EXERCICE 1: D'après l'extrait sur Pompéi qui suit, expliquez en une à trois phrases pourquoi la cité a pu conserver intactes les œuvres humaines de son époque.

EXTRAIT SOURCE:
##########

Comment Pompéi a conservé intactes l'ensemble des oeuvres humaines réalisées dans l'antiquité
C’est en raison de l’éruption inattendue du Vésuve que Pompéi, seule parmi toutes les cités du monde antique, a conservé intactes, des siècles durant, l’ensemble des œuvres humaines réalisées à cette époque, dans une petite cité italienne du Ier siècle après le Christ. Le linceul épais de pierres et de cendres, tout en supprimant le moindre souffle de vie, avait préservé des destructions inéluctables monuments publics et maisons, mosaïques et peintures, œuvres d’art et ustensiles domestiques. L’exhumation de ces vestiges, découverts en 1710, débuta en 1748, sous la direction d’un militaire napolitain d’origine espagnole, soucieux surtout d’enrichir, par des chefs-d’œuvre antiques, les collections privées des princes de son époque.
En 1763, la découverte épigraphique de l’inscription Respublica Pompeianorum (la République des Pompéiens) permit d’identifier les ruines. Mais c’est grâce à Giuseppe Fiorelli, en décembre 1860, que commença une exploration méthodique puis la fouille du site, une rue, une insula, une maison après l’autre ; avec le souci de conserver à leur place et d’assurer la protection d’un décor architectural, des meubles, des bibelots, des objets familiers et des œuvres d’art. Fiorelli généralisa aussi le moulage des victimes, sans distinction : dans le vide laissé par la désagrégation du cadavre, à l’intérieur de la carapace de lave et de cendres durcies, qui conservait la forme du corps, le plâtre injecté permettait, une fois solidifié, de retrouver, en brisant la gangue, la dépouille du mort, avec toutes les marques de l’âge, des habits, de la condition sociale et des affres de l’agonie. Aujourd’hui, après plus de deux cent soixante-dix années de fouilles ininterrompues ou presque, les quatre cinquièmes de la cité ont été mis au jour.

##########

Éléments recensés dans un jeu de données:
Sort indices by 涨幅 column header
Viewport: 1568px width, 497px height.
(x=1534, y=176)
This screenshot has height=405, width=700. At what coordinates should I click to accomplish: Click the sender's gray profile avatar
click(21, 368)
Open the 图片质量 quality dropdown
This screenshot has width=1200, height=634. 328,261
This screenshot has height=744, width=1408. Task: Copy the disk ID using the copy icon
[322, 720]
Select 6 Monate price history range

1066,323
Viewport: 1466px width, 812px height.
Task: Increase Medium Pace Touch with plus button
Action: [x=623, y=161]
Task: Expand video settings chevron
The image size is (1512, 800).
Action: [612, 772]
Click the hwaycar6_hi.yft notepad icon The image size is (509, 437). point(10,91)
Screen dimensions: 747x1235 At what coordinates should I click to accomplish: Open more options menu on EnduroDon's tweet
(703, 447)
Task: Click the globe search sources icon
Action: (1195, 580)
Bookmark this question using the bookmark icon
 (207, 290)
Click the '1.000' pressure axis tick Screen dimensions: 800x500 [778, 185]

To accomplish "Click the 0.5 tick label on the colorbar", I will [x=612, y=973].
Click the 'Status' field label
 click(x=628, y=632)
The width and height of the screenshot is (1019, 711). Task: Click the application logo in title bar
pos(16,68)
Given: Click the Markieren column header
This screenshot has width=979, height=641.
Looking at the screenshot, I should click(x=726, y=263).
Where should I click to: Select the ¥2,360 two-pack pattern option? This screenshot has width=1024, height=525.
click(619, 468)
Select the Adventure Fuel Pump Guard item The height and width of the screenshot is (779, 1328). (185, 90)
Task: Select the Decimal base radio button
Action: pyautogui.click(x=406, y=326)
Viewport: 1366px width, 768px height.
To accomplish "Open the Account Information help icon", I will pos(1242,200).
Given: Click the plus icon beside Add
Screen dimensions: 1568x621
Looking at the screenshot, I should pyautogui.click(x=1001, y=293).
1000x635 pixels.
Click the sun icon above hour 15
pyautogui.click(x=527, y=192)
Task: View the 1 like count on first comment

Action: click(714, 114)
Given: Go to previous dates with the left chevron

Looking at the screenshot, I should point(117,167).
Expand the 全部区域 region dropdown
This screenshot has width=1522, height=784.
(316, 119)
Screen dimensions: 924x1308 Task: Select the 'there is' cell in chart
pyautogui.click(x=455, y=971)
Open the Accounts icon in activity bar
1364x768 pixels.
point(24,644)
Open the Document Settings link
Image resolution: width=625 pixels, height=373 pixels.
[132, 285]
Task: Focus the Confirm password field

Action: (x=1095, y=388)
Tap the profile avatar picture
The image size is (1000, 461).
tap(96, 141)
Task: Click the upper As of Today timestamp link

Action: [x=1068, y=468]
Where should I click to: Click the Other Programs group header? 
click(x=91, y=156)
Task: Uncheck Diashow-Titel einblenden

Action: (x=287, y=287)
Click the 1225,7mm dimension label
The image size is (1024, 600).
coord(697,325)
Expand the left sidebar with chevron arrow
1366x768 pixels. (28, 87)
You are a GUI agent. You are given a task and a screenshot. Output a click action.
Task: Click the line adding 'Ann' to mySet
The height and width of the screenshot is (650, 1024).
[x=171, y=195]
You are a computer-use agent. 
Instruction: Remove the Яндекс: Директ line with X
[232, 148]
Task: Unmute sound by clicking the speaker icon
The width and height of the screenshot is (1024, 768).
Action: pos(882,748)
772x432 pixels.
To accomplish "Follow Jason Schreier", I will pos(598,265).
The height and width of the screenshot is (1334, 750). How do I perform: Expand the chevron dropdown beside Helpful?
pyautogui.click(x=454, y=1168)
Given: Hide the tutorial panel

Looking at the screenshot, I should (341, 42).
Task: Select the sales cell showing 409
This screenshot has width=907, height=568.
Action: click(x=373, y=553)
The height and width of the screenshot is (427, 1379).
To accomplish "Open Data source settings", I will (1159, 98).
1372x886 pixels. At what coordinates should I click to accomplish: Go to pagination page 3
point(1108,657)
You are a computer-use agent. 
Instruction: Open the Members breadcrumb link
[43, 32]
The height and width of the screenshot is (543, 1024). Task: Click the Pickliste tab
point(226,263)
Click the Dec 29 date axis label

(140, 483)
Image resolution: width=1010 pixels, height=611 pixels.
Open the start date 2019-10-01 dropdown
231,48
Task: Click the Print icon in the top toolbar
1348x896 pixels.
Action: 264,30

##########

EXERCICE 2: Reprenez les lignes de données comprises entre la ligne contenant « Bookmark this question » et celle contenant « Action: (x=1095, y=388) », incluses, en renommant « Screen dimensions » en « Screen size ». Ne changez rien d'autre et ne donnez que ces lignes.

CORRIGÉ 1: Cette conservation est due à l'éruption inattendue du Vésuve. L'épais linceul de pierres et de cendres a supprimé toute vie. Mais il a aussi préservé des destructions inéluctables les monuments publics et les maisons, les mosaïques et les peintures, les œuvres d'art et les ustensiles domestiques.

CORRIGÉ 2:
Bookmark this question using the bookmark icon
 (207, 290)
Click the '1.000' pressure axis tick Screen size: 800x500 [778, 185]

To accomplish "Click the 0.5 tick label on the colorbar", I will [x=612, y=973].
Click the 'Status' field label
 click(x=628, y=632)
The width and height of the screenshot is (1019, 711). Task: Click the application logo in title bar
pos(16,68)
Given: Click the Markieren column header
This screenshot has width=979, height=641.
Looking at the screenshot, I should click(x=726, y=263).
Where should I click to: Select the ¥2,360 two-pack pattern option? This screenshot has width=1024, height=525.
click(619, 468)
Select the Adventure Fuel Pump Guard item The height and width of the screenshot is (779, 1328). (185, 90)
Task: Select the Decimal base radio button
Action: pyautogui.click(x=406, y=326)
Viewport: 1366px width, 768px height.
To accomplish "Open the Account Information help icon", I will pos(1242,200).
Given: Click the plus icon beside Add
Screen size: 1568x621
Looking at the screenshot, I should pyautogui.click(x=1001, y=293).
1000x635 pixels.
Click the sun icon above hour 15
pyautogui.click(x=527, y=192)
Task: View the 1 like count on first comment

Action: click(714, 114)
Given: Go to previous dates with the left chevron

Looking at the screenshot, I should point(117,167).
Expand the 全部区域 region dropdown
This screenshot has width=1522, height=784.
(316, 119)
Screen size: 924x1308 Task: Select the 'there is' cell in chart
pyautogui.click(x=455, y=971)
Open the Accounts icon in activity bar
1364x768 pixels.
point(24,644)
Open the Document Settings link
Image resolution: width=625 pixels, height=373 pixels.
[132, 285]
Task: Focus the Confirm password field

Action: (x=1095, y=388)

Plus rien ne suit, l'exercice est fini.